Top Five Guest Etiquette Do’s and Don’ts
1. Don’t assume or ask whether you can bring a guest or your children along. According to a 2007 WeddingChannel.com survey, one out of four wedding guests still believe they can bring a plus-one who wasn’t invited. Only the individuals listed on the invitation are invited to attend, so unless your kids have been mentioned by name or it’s been indicated that you may bring a guest, the couple has already made the decision for you – and it is impolite to ask them to make an exception. There are many reasons why the couple may have finalized the guest list the way they did, including costs, level of formality, or venue capacity, so try not to take it personally. If you can’t possibly attend without your offspring, simply decline the invitation politely and send a wedding gift.
2. Do reply as soon as possible. The couple needs to give final numbers to all of their vendors, so a swift reply is essential. Plus, if you reply too late – or not at all – you won’t be included in the final count for seating at the reception, even if you believe the couple “knows” you’re coming. Worse than replying late (or not at all), however, is replying that
you will attend and then neglecting to show up. In addition to the non-refundable cost of your dinner, the couple will be expecting you and will likely be hurt that you failed to attend without warning.

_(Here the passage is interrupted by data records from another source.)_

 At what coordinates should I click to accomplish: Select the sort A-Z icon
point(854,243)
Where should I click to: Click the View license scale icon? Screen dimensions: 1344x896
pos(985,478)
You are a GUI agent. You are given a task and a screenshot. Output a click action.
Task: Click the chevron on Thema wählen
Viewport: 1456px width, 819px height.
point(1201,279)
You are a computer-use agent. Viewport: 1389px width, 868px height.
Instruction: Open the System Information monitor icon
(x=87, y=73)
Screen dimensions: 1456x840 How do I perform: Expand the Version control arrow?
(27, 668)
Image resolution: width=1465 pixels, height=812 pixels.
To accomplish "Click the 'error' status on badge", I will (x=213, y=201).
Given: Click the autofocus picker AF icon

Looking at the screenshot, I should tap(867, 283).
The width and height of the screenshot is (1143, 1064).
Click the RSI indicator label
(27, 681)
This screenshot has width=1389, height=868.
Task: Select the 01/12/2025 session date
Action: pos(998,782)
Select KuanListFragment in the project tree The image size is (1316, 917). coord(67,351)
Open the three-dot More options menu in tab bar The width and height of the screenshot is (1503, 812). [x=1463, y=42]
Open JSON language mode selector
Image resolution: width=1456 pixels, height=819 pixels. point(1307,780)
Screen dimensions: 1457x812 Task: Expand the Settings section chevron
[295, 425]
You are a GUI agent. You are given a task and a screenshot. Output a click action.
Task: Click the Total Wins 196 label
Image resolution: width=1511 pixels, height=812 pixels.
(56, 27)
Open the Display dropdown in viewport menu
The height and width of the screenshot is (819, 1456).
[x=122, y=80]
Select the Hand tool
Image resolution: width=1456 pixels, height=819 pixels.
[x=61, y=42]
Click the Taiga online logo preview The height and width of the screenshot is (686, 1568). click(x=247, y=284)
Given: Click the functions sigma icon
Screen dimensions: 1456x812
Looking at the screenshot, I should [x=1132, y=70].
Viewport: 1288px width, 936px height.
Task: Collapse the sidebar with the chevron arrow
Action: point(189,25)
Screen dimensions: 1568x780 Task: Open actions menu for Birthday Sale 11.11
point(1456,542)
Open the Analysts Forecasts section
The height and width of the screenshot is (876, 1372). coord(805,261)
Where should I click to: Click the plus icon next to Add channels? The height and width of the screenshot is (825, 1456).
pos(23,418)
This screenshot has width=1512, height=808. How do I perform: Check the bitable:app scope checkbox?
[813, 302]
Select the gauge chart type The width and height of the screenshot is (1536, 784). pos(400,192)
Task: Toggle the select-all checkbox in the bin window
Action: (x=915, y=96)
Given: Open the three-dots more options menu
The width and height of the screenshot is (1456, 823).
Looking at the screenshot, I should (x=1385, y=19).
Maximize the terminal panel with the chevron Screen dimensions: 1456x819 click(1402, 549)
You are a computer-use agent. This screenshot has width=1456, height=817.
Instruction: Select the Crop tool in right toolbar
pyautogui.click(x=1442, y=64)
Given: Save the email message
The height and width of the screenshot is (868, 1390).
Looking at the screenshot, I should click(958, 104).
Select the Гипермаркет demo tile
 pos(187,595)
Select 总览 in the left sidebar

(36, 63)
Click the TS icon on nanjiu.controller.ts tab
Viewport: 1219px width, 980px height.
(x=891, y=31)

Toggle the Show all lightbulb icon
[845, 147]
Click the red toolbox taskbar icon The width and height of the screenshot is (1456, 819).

3. Do dress appropriately for the formality of the wedding. The invitation is your first glimpse of the couple’s wedding style, and may even indicate attire guidelines such as “Black Tie.” If you aren’t sure of the formality, let the season, hour of day, and ceremony location be your guide.
4. Don’t criticize the couple’s decisions or make remarks to them about their choices. It’s their wedding, their budget, and their religious beliefs, so take the day in stride and remember that there are a lot of different wedding styles out there that may not align with yours.
5. Do send a wedding gift before the wedding. Bringing gifts to the reception means someone has to pack them up and cart them away at the end of the day – a very inconvenient chore for a couple headed for their honeymoon. It’s also a myth that you have up to a year after the wedding date to send a gift, so check the couple’s registry early and ship to the address indicated. Additionally, it may not be mandatory to select a gift from a couple’s registry, but it is certainly the safest – and easiest – route to getting them something you know they’ll love.
Marilyn Oliveira, senior editor at WeddingChannel.com, also recommends that guests avoid making these three common wedding mistakes:
Mistake #1: Contacting the couple instead of a travel agent. It may seem logical to ask the bride or groom about travel and accommodations for the wedding, but multiply your calls by 200 other guests, and the couple won’t have time to do anything but organize people’s travel plans. Search WeddingChannel.com for the couple’s personal wedding Web site where you’ll likely find a list of travel and lodging information and more, which you can access anytime.
Mistake #2: Tampering with the seating arrangements. Finding yourself delegated to a table that isn’t to your liking isn’t something you’re entitled to remedy by moving the seating cards around at will. Great effort goes into devising a seating plan for reasons such as separating warring relatives, reuniting old friends, and a myriad of other reasons, and if guests start moving seating cards to make themselves more comfortable, a
whole host of problems could crop up. If you’re unhappy with your table, take your initial seating assignment in stride, and then feel free to mingle once you’ve finished your meal – you’ll probably end up spending more time on the dance floor than sitting anyway.
Mistake #3: Over imbibing at the reception. An open bar is not a license to drink as much as you can before you pass out. More than one wedding day has been wrecked by drunken guests who got out of control after a few too many drinks. Although it may be tempting to take advantage of a premium, open bar, stick to your usual limit and save your hosts – and yourself – from any potential embarrassment getting inebriated might cause.